Online installment loans are a customer-driven evolution away from the two-week payday loan typically offered at brick and mortar storefronts across America.

“Let’s put our minds together to build more economic opportunity in Indian Country — because every American, including every Native American, deserves the chance to work hard and get ahead…,”
— President Barack Obama, June 16, 2014

about the filmakers

Chuck Banner

Known as both an artist and an activist for his acclaimed work with Native Americans in the entertainment industry, Chuck moved to Hollywood in the early 90's to become VP of Production for his father's company Bob Banner Associates.  While also developing his own company BannerCaswell Productions and Earthstream Media with his partner Ben Caswell, Chuck carries the torch as President of Bob Banner Associates, one of the oldest independent TV production companies, managing what is arguably one of the most prestigious classic library of TV series, specials and movies in television history. Chuck has also spent the last ten years helping to develop a state-of-the-art digital distribution platform in conjunction with a live, broadcast-quality streaming solution.

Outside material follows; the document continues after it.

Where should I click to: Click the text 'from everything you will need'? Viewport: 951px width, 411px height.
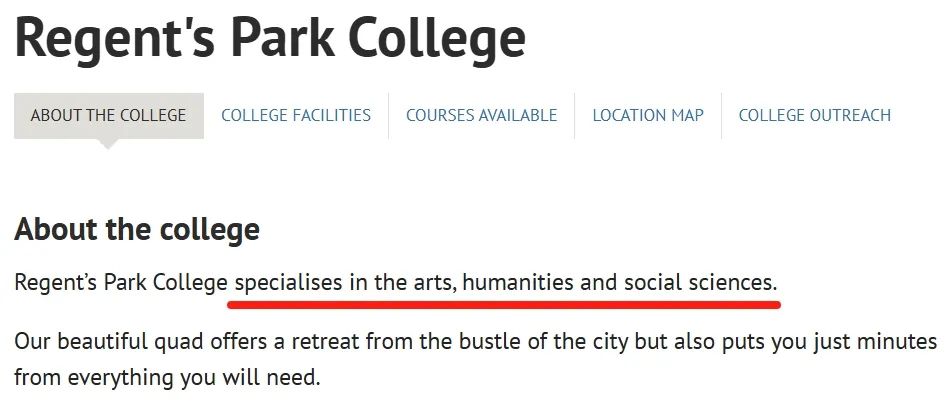pyautogui.click(x=167, y=378)
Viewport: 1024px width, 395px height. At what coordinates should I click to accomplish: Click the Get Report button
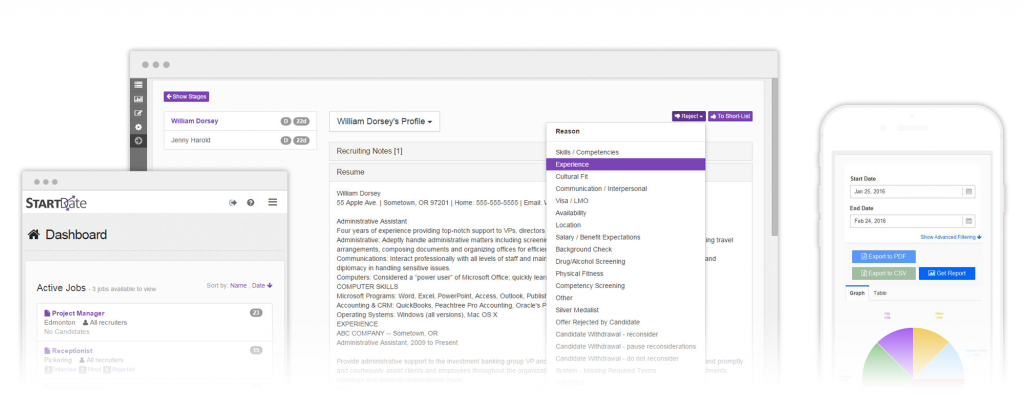click(946, 274)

Chuck has decades of experience working as both artists and activists within Indian Country, beginning with his very first time behind the camera documenting of Yellow Thunder Camp in the Black Hills of South Dakota in 1981. In addition to creating a number of films focused on Native American rights, Chuck and Ben were founding members of the acclaimed American Indian Summer Institute, in partnership with friend and mentor Floyd Red Crow Westerman, which provided over 250 native youth and young adults with hands-on training in the entertainment industry from 2001 until 2010 working with Fox Studios Diversity Department in intensive one-week immersion programs in the entertainment industry.  Many of the students that attended AISI are currently working the industry.  Chuck is an accomplished Producer, Director, Cinematographer and Editor with over thirty years of production experience, from single camera interview to multi-camera productions with the Dallas Symphony.

Watch Chuck Introduce An Unlikely Solution at Cato Film Screening


Ben Caswell 

Ben and Chuck began working together in 1992 when Ben joined Bob Banner Associates as Bob Banner’s executive assistant.  Chuck and Ben’s first film project together was documenting the 20th Anniversary of Wounded Knee in 1994 in Pine Ridge, South Dakota.  In 1998, they started a job-training program in Television and Film production in Hollywood with The Southern California Indian Centers and Floyd Red Crow Westerman called InterTribal Entertainment. In the second year of Intertribal Entertainment they were founding members of Fox Studios Diversity Depatment’s The American Indian Summer Institute, which was a summer mentoring program that brought Native youth to LA from all over the country for a week to learn about the entertainment industry.  In 2005, Ben and Chuck formed BannerCaswell Productions, an inde-tv production company.  Within three years BCP produced two (2) twenty-six (26) episode series for a health and wellness cable network called VERIA.  They also manage the BBA Library of classic television, including The Jimmy Dean Show that will begin broadcasting in October 2015 on RFD-TV.  In addition, Ben spent 10 years in front of the camera and is a proud member emeritus of the Writers Guild of America. 


Earthstream Media is a specialty media company dedicated to social and environmental consciousness through cutting-edge digital media production. Earthstream Media strives to create connection in a global exchange by offering individuals and communities an opportunity to be heard. Through entertainment, information, branding, and high-quality media production, we aim to make the world a better place for future generations – our most valuable natural resource. In all these ways we are dedicated to taking purposeful media from the Earthstream to the mainstream.